Cara lain, namun masih satu dimensi juga dilakukan oleh teman Mira, Jamilah. Ia sering menerjunkan dirinya di dunia maya dengan nama samaran. Jika nama samaran pada zaman rezim Soeharto digunakan demi keamanan, begitu juga Jamilah, ia menggunakan nama samaran untuk bisa lepas dari kungkungan tradisi keluarga yang sangat otoriter dan konservatif. Jamilah menggunakan nama samaran di dunia internet tidak lain dan bukan agar bisa merealisasikan keinginan untuk menyalurkan kebebasannya secara penuh (hlm 122).
Kebebasan memang hal yang sangat menarik untuk dikaji, apalagi berbicara sastra yang bersifat profan maka tidak akan lengkap jika tidak berbicara kebebasan.
Buku hard cover terbitan bisnis 2030 memang menarik dan sangat bagus, kumpulan esai-esainya menggunakan bahasa sederhana sehingga mudah dipahami. Penulis dengan cermat tidak hanya mengunakan permasalahan di satu daerah, kota atau negara tapi ia mewarnainya dengan gambaran di berbagai belahan dunia sehingga menambah wawasan bagi pembaca.
Walau dalam karya puisi masih menggunakan diksi yang susah untuk dipahami, ada beberapa bahasa yang tidak ditemukan di KBBI ada baiknya penulis menuliskan foot note yang berisi arti dari bahasa tersebut. Untuk masalah peradaban manusianya yang dibahas dalam buku karya tiga sejoli Amsterdam ini kurang mengena inti.
Di beberapa puisinya juga ada yang terlalu melebar, untuk kumpulan esai juga kurang runtut, berbeda dengan kumpulan esai dari Kalakanji karya Imam Budi Santosa, dan tidak selengkap dari kumpulan esai Widyanuari Eko Putra yang sangat cermat dan jelas ketika mengurai serta memaparkan sebuah permasalahan.

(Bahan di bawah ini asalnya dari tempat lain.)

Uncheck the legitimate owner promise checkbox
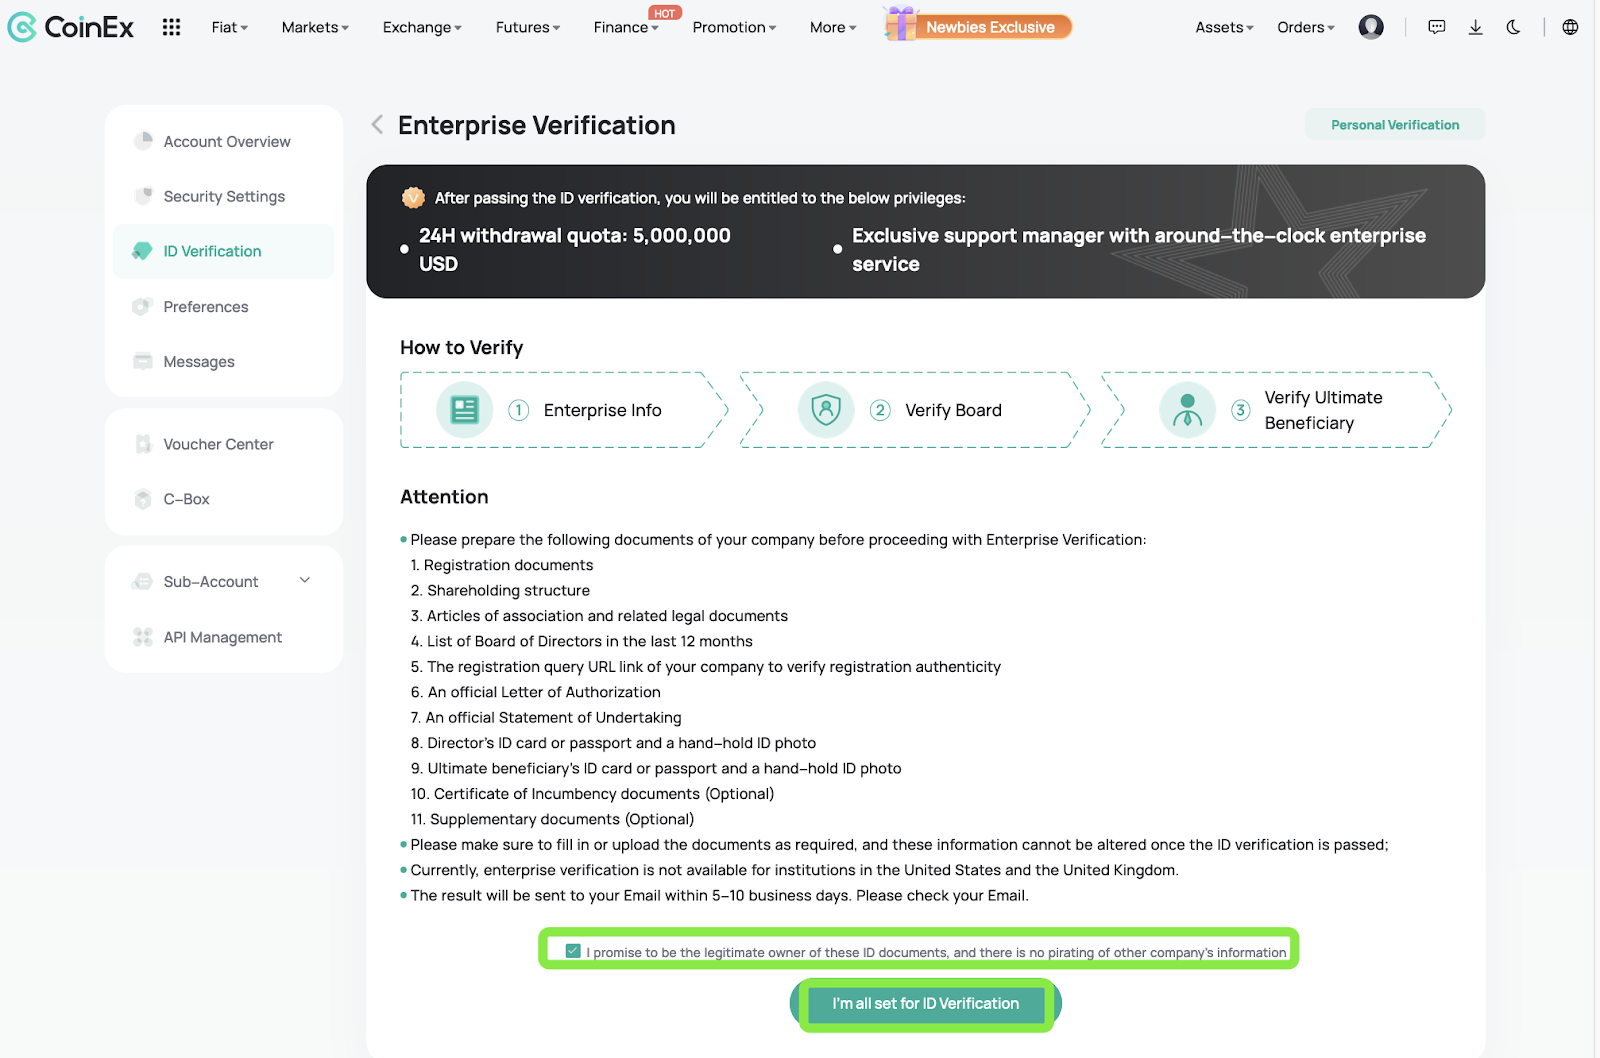pos(573,951)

Akhir kata sebuah eksistensi kebebasan yang kerap melangkahi prakira nalar, terkadang menihilkan cara pandang kolosal kepada nilai-nilai surgawi, serta tidak jarang melahirkan berbagai cara untuk mencapainya. Latar kebebasan di antara paparan kebenarannya nan naluriah pula abstraksi, kian megesahkan bouguereau di setumpuk perseteruan bagi orisinalitas wacana hingga pembenaran sebuah logisisme.